Abstract 2430

Acute myeloid leukaemia (AML) is typified by an aberrant halt in maturation of myeloid progenitor cells, leading to uncontrolled proliferation of immature blasts. In the majority of cases of AML with normal karyotype, the underlying cause of the maturation arrest remains unclear. MicroRNAs, small inhibitory RNAs, are known to be dysregulated in cancers and have been postulated to play a causative role in leukaemogenesis.

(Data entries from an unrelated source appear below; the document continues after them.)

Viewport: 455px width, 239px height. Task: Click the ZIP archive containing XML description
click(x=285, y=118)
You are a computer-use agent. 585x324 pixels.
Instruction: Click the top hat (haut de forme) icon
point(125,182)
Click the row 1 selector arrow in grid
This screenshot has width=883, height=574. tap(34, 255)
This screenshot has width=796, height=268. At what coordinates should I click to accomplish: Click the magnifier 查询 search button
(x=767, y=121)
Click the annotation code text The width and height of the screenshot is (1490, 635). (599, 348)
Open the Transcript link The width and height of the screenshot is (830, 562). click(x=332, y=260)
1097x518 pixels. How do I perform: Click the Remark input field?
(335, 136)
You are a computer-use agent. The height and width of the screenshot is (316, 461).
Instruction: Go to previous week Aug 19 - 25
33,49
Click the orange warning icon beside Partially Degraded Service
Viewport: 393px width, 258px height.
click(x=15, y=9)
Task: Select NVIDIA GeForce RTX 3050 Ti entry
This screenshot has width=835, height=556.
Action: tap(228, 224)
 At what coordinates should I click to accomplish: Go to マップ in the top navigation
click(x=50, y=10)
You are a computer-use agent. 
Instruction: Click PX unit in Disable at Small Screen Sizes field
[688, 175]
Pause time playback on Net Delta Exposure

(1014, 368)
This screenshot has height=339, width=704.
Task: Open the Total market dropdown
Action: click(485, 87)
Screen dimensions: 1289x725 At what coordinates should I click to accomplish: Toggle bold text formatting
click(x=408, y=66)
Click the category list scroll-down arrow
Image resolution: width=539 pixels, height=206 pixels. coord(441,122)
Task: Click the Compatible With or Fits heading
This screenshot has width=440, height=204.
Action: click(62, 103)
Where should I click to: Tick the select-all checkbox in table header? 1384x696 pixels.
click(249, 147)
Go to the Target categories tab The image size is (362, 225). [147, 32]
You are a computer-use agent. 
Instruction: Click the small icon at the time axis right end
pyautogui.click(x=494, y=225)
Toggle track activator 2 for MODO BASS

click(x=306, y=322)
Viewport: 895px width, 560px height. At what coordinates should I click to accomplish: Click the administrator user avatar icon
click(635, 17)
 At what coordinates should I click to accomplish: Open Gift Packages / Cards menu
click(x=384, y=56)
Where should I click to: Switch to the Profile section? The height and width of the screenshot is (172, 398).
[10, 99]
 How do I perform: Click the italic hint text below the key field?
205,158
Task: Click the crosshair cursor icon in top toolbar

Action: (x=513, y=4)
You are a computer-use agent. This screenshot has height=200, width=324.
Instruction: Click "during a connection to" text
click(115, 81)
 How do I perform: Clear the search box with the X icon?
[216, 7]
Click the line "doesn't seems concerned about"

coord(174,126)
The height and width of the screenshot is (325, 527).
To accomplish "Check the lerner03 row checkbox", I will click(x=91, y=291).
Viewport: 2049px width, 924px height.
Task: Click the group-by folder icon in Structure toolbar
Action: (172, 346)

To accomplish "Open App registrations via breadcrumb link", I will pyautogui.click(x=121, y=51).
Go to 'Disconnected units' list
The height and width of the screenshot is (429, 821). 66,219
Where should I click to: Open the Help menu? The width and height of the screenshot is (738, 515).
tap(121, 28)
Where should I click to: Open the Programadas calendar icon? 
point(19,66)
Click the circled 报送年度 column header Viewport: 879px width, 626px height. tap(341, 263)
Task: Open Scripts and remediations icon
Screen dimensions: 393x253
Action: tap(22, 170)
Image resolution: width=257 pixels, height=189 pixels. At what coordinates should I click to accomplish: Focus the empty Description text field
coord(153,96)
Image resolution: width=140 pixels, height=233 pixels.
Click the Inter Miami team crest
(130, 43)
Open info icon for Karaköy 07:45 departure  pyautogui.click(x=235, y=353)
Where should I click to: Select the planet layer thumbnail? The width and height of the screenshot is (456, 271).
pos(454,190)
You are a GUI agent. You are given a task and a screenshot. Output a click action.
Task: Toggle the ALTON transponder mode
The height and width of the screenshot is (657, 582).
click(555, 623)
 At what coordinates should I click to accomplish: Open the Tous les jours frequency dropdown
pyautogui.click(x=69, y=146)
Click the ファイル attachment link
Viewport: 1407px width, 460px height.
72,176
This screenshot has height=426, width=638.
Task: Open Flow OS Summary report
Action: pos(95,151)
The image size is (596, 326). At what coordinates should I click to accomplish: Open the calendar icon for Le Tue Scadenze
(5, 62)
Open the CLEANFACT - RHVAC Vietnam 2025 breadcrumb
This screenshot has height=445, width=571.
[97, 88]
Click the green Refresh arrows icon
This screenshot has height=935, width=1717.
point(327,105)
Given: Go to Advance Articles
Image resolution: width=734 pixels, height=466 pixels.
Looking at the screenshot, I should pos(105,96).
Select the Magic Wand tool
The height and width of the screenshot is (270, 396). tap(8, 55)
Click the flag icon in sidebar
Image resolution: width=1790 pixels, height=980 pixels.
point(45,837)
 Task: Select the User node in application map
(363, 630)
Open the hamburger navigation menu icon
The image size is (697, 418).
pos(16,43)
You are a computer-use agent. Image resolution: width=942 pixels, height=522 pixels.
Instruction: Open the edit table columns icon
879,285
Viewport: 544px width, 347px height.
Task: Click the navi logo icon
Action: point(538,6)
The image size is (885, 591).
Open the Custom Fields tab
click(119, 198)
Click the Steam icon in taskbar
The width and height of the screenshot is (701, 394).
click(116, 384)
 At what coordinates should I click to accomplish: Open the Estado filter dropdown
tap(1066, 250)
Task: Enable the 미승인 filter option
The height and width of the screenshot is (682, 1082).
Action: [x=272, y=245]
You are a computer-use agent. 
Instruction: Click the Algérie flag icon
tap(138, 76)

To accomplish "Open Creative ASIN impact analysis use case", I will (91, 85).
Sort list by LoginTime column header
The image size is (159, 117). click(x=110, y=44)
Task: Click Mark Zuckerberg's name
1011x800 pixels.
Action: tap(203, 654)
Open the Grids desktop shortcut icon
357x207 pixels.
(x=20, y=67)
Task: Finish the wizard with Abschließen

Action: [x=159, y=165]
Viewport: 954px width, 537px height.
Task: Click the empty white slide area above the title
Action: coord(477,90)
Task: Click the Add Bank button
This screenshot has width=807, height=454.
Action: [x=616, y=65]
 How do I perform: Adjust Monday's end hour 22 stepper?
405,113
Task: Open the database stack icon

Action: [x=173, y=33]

We aimed to investigate the contribution of aberrant microRNA expression to the inhibition of maturation in AML cells. MicroRNA expression profiling was performed on the bone marrow of 28 AML patients with normal karyotype and 8 normal controls. Differential expression was confirmed by qRT-PCR. We found that the expression of a panel of 12 microRNAs was able to accurately separate AML-M1 and AML-M5 subtypes. The AML-M1 subtype represents a more immature cell population when compared to the monoblast morphology observed in AML-M5. Four candidate microRNAs, miR-181a, -146a, -130a and -135b were selected for further investigation based in their putative targeting of key monocytic transcription factors as determined by in silico modelling followed by luciferase assays.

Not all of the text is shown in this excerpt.